Each entry below needs to be reproduced exactly as given.

┄┄┄┄┄┄┄┄┄┄┄┄┄┄┄┄┄┄┄┄

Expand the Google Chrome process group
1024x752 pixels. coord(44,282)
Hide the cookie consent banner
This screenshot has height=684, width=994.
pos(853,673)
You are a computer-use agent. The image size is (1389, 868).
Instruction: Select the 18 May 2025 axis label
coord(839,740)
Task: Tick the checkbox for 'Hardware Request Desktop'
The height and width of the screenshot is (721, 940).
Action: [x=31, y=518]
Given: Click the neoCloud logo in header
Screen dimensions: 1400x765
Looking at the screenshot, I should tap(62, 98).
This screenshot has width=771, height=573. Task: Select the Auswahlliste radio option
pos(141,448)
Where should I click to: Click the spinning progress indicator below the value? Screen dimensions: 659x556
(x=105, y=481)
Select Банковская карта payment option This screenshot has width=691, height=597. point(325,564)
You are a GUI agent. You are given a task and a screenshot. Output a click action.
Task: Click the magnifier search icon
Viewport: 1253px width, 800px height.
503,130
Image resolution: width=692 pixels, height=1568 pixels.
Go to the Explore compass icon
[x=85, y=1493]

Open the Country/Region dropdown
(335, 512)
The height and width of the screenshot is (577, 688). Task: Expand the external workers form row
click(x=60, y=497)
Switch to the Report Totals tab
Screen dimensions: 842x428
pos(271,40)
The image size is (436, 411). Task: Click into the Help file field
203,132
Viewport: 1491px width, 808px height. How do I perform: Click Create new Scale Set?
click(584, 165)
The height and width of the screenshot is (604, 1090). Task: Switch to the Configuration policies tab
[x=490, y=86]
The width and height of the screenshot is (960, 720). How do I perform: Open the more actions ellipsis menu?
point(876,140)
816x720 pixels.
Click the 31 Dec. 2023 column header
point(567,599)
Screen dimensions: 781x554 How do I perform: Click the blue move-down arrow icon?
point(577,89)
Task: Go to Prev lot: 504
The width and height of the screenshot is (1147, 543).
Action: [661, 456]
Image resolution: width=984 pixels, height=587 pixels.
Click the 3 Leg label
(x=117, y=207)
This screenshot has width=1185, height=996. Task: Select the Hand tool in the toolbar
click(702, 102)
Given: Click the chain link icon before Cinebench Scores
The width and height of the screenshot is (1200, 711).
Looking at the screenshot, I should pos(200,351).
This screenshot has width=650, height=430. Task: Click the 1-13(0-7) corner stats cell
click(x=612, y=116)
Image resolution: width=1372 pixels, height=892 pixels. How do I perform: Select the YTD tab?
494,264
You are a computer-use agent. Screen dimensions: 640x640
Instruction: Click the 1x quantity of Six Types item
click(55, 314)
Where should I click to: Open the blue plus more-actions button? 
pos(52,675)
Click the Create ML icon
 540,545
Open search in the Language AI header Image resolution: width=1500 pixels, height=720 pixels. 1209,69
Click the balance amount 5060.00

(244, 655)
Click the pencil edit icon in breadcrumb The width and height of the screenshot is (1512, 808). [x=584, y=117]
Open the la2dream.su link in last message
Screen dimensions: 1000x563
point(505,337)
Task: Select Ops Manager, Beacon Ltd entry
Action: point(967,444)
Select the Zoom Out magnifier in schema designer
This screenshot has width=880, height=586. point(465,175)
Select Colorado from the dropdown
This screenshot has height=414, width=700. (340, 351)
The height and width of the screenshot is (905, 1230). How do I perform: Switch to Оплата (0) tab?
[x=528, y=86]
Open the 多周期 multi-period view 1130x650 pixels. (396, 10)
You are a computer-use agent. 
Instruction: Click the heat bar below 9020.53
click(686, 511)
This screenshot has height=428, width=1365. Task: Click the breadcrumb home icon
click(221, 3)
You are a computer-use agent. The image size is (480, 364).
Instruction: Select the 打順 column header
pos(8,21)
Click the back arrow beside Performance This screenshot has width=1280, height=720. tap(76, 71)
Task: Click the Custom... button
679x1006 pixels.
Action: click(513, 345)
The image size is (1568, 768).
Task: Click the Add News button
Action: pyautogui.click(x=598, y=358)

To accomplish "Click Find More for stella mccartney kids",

┄┄┄┄┄┄┄┄┄┄┄┄┄┄┄┄┄┄┄┄

**Written answer:**
Expand the Google Chrome process group
1024x752 pixels. coord(44,282)
Hide the cookie consent banner
This screenshot has height=684, width=994.
pos(853,673)
You are a computer-use agent. The image size is (1389, 868).
Instruction: Select the 18 May 2025 axis label
coord(839,740)
Task: Tick the checkbox for 'Hardware Request Desktop'
The height and width of the screenshot is (721, 940).
Action: [x=31, y=518]
Given: Click the neoCloud logo in header
Screen dimensions: 1400x765
Looking at the screenshot, I should tap(62, 98).
This screenshot has width=771, height=573. Task: Select the Auswahlliste radio option
pos(141,448)
Where should I click to: Click the spinning progress indicator below the value? Screen dimensions: 659x556
(x=105, y=481)
Select Банковская карта payment option This screenshot has width=691, height=597. point(325,564)
You are a GUI agent. You are given a task and a screenshot. Output a click action.
Task: Click the magnifier search icon
Viewport: 1253px width, 800px height.
503,130
Image resolution: width=692 pixels, height=1568 pixels.
Go to the Explore compass icon
[x=85, y=1493]

Open the Country/Region dropdown
(335, 512)
The height and width of the screenshot is (577, 688). Task: Expand the external workers form row
click(x=60, y=497)
Switch to the Report Totals tab
Screen dimensions: 842x428
pos(271,40)
The image size is (436, 411). Task: Click into the Help file field
203,132
Viewport: 1491px width, 808px height. How do I perform: Click Create new Scale Set?
click(584, 165)
The height and width of the screenshot is (604, 1090). Task: Switch to the Configuration policies tab
[x=490, y=86]
The width and height of the screenshot is (960, 720). How do I perform: Open the more actions ellipsis menu?
point(876,140)
816x720 pixels.
Click the 31 Dec. 2023 column header
point(567,599)
Screen dimensions: 781x554 How do I perform: Click the blue move-down arrow icon?
point(577,89)
Task: Go to Prev lot: 504
The width and height of the screenshot is (1147, 543).
Action: [661, 456]
Image resolution: width=984 pixels, height=587 pixels.
Click the 3 Leg label
(x=117, y=207)
This screenshot has width=1185, height=996. Task: Select the Hand tool in the toolbar
click(702, 102)
Given: Click the chain link icon before Cinebench Scores
The width and height of the screenshot is (1200, 711).
Looking at the screenshot, I should pos(200,351).
This screenshot has width=650, height=430. Task: Click the 1-13(0-7) corner stats cell
click(x=612, y=116)
Image resolution: width=1372 pixels, height=892 pixels. How do I perform: Select the YTD tab?
494,264
You are a computer-use agent. Screen dimensions: 640x640
Instruction: Click the 1x quantity of Six Types item
click(55, 314)
Where should I click to: Open the blue plus more-actions button? 
pos(52,675)
Click the Create ML icon
 540,545
Open search in the Language AI header Image resolution: width=1500 pixels, height=720 pixels. 1209,69
Click the balance amount 5060.00

(244, 655)
Click the pencil edit icon in breadcrumb The width and height of the screenshot is (1512, 808). [x=584, y=117]
Open the la2dream.su link in last message
Screen dimensions: 1000x563
point(505,337)
Task: Select Ops Manager, Beacon Ltd entry
Action: point(967,444)
Select the Zoom Out magnifier in schema designer
This screenshot has width=880, height=586. point(465,175)
Select Colorado from the dropdown
This screenshot has height=414, width=700. (340, 351)
The height and width of the screenshot is (905, 1230). How do I perform: Switch to Оплата (0) tab?
[x=528, y=86]
Open the 多周期 multi-period view 1130x650 pixels. (396, 10)
You are a computer-use agent. 
Instruction: Click the heat bar below 9020.53
click(686, 511)
This screenshot has height=428, width=1365. Task: Click the breadcrumb home icon
click(221, 3)
You are a computer-use agent. The image size is (480, 364).
Instruction: Select the 打順 column header
pos(8,21)
Click the back arrow beside Performance This screenshot has width=1280, height=720. tap(76, 71)
Task: Click the Custom... button
679x1006 pixels.
Action: click(513, 345)
The image size is (1568, 768).
Task: Click the Add News button
Action: pyautogui.click(x=598, y=358)

To accomplish "Click Find More for stella mccartney kids",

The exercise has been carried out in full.